A Tribuna – E como conseguiu passar no concurso?

Imagem ilustrativa da imagem “Fui doméstica, morei na rua e hoje sou juíza”, disse juíza, mestra em Segurança Pública, Justiça e Cidadania
Antonia Faleiros durante atuação como juíza: “Sempre tive a preocupação de não dar desgosto para meus pais” |  Foto: Reprodução/Vídeo
Antonia Marina Faleiros – Eu não planejei passar as noites na rua. Eu sempre tinha esperança que era a última noite e no dia seguinte teria uma casa. Foi durante esse processo, procurando um emprego, que vi no jornal sobre o concurso no Tribunal de Justiça.

As provas exigiam Português, Matemática e noções de Direito. Eu sempre fui boa aluna, mas não sabia nada de Direito. Tentei comprar as apostilas do cursinho, mas o dinheiro que ganhava não dava para bancar.

Fiquei sem jeito, mas fiquei sentada no cursinho vendo as pessoas e enquanto isso vi uma pessoa da secretaria descartando algumas folhas da apostila. Eu consegui pegar a folha.

Essa pessoa fez o bem sem saber a quem. Depois de um certo período, eu desconfio que ela tenha notado que eu estava buscando as folhas, porque o descarte era de folhas borradas, e elas passaram a ser lançadas em um lixo seco.

Com essas folhas, passei um tempo estudando na rua e onde trabalhava. Fui recebida na casa de uma conhecida e logo depois passei na prova. Eram cinco vagas e eu fiquei em terceiro lugar, passei para Oficial de Justiça.

Depois disso, fiz um cursinho e passei de primeira na faculdade de Direito. Os demais concursos vieram como consequência, até chegar a juíza. Mas digo que a emoção do primeiro concurso, para oficial de Justiça, representou um marco para mim porque me garantiu um lugar para comer e dormir.

A Tribuna – O que te impulsionava?
Antonia Marina Faleiros – Acho que era um pouco de raiva (risos). Diferencio a raiva do ódio. O ódio é destrutivo, mas a raiva pode te impulsionar. Eu também tinha vontade de dar alegria para meus pais. Mas digo que a raiva impulsiona, porque quando terminei o ensino médio, aconteceu um evento bem traumático.

Surgiu um concurso para um banco na minha cidade e descobri que minha prova nem foi corrigida. A conversa que rolou é que as pessoas que foram trabalhar naquela agência já tinham sido escolhidas. Isso me impulsionou e sempre tive a preocupação de não dar desgosto para meus pais. Não poderia envergonhá-los.

A Tribuna – Acredita que todos podem alcançar os sonhos?
Antonia Marina Faleiros – Eu acredito que as pessoas podem lutar e conseguir vencer obstáculos com as ferramentas que têm.

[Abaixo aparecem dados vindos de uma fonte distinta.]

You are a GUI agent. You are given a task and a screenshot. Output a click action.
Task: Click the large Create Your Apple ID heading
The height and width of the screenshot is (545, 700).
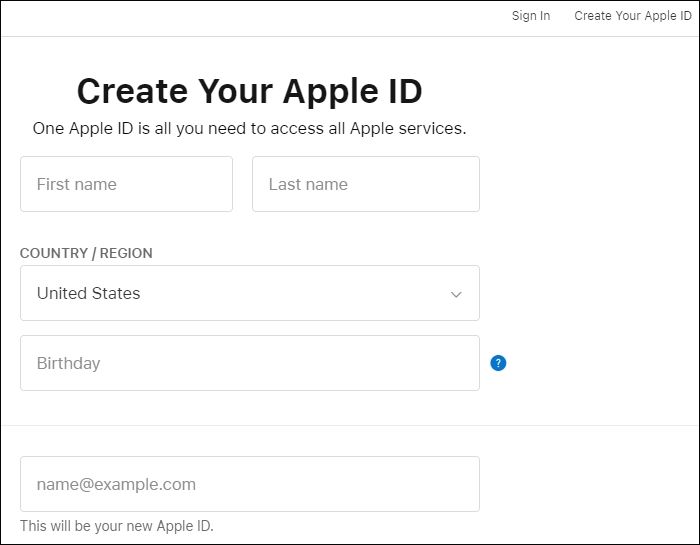(249, 91)
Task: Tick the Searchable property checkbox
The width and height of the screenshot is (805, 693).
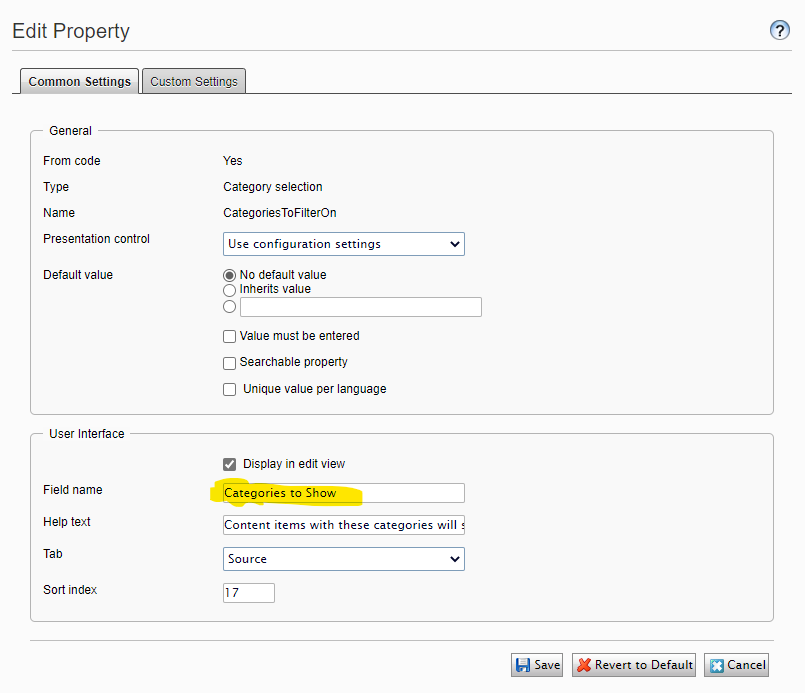Action: click(230, 363)
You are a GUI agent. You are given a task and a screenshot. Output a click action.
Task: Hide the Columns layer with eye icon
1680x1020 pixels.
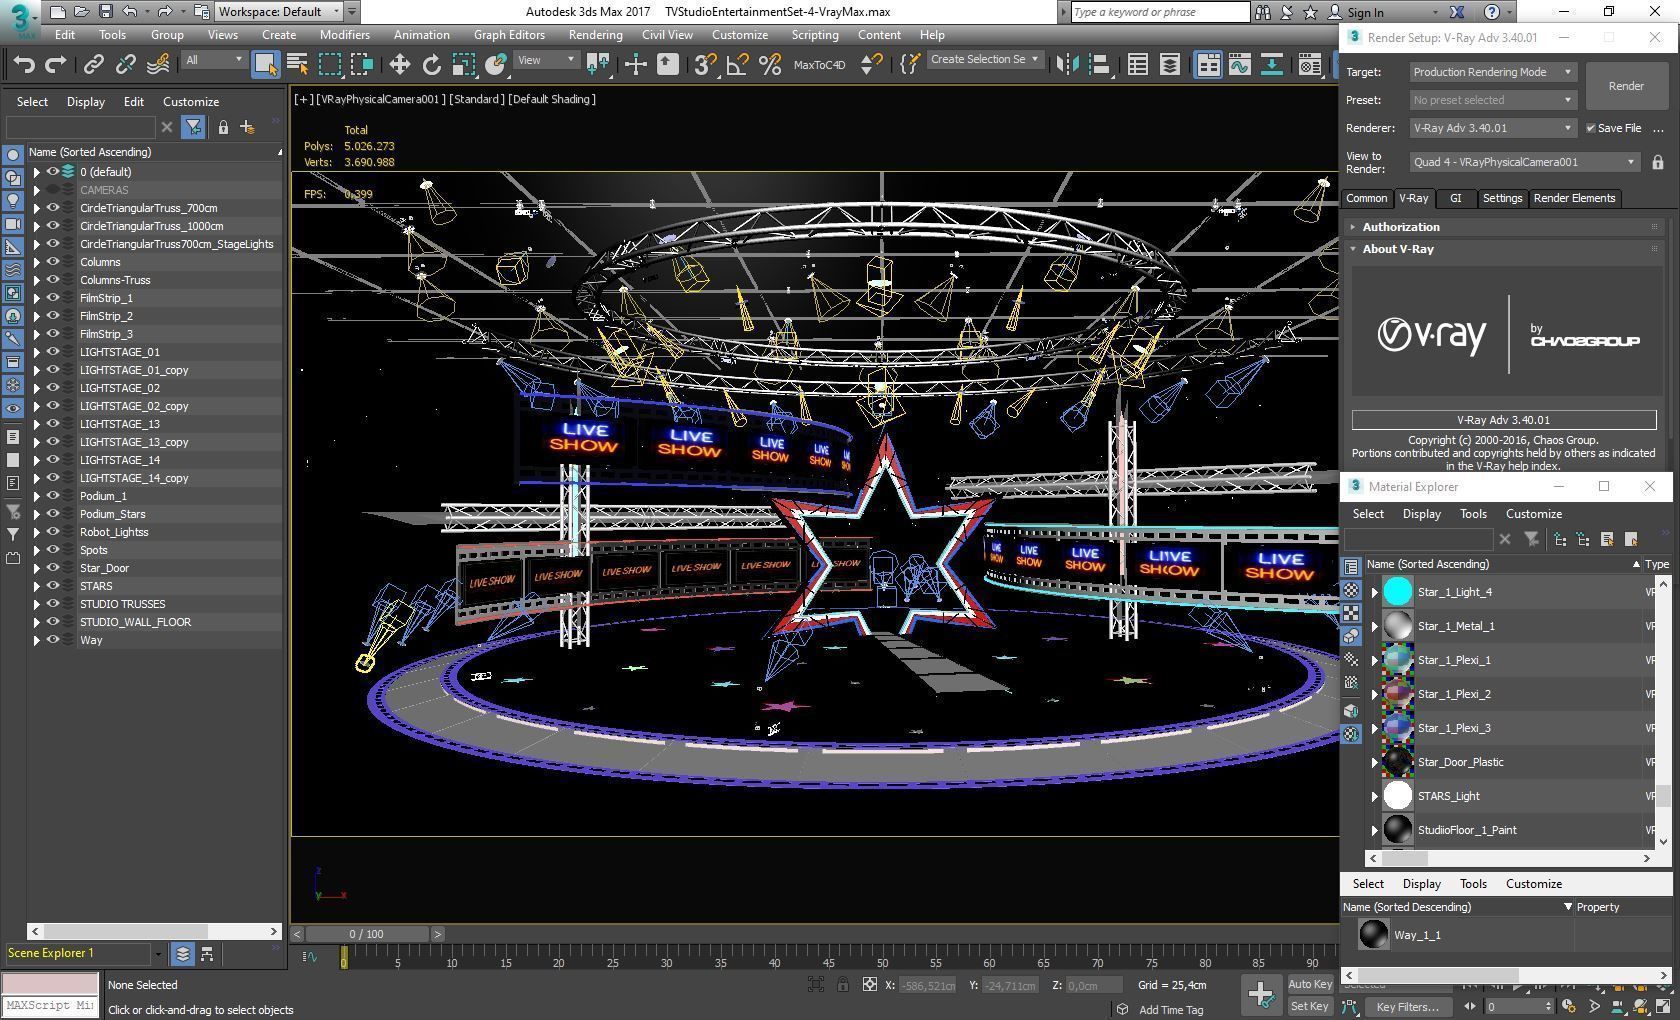(x=53, y=262)
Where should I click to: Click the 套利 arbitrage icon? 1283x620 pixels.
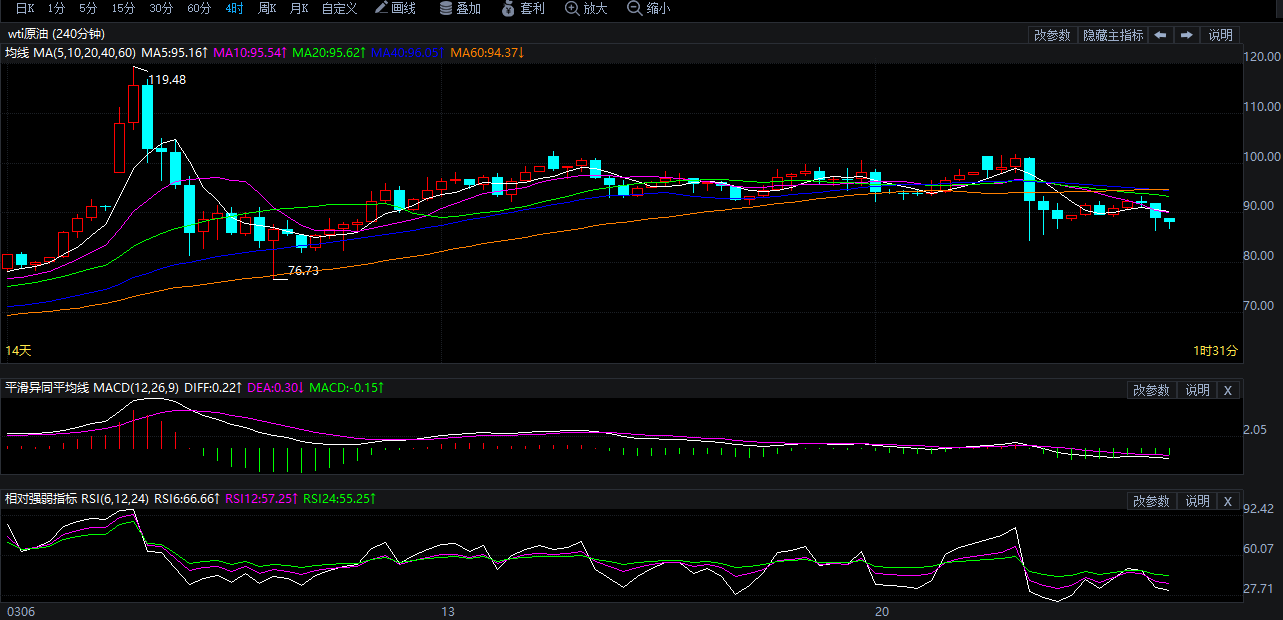pos(523,9)
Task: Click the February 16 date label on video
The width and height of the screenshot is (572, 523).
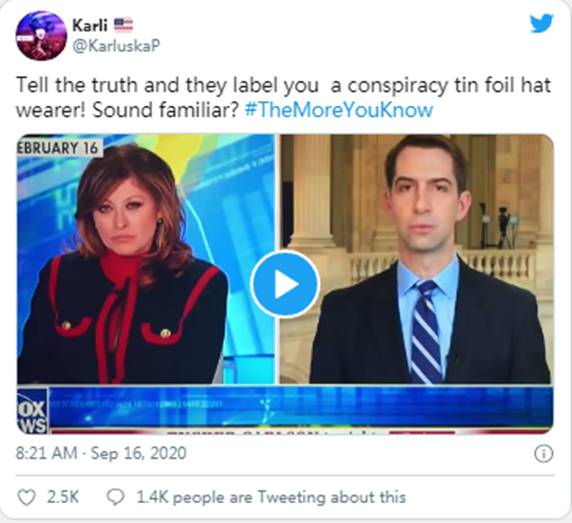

Mas faço questão de registrar que esse não é um conceito de meritocracia.

As pessoas não podem se acomodar, porque o tempo passará de qualquer forma, com ou sem a luta. Eu acredito na força interior. Que cada um é senhor do seu destino. Agora, que a pessoa vai atingir os mesmo patamares das outras pessoas bem nascidas socialmente, vai uma distância muito grande.


QUEM É


Antonia Marina Faleiros
> É juíza da 1ª vara Criminal de Lauro de Freitas, na Bahia.
> Graduada em Direito pela Universidade Federal de Minas Gerais, é mestra em Segurança Pública, Justiça e Cidadania pela Universidade Federal da Bahia (2016).
> Também é pós-graduada em Estudos de Política e Estratégia e em Direito Eleitoral.
> Já trabalhou em um canavial, foi empregada doméstica, dormiu na rua e, recentemente, lançou o livro “Retalhos: colcha de histórias para Mel dormir”.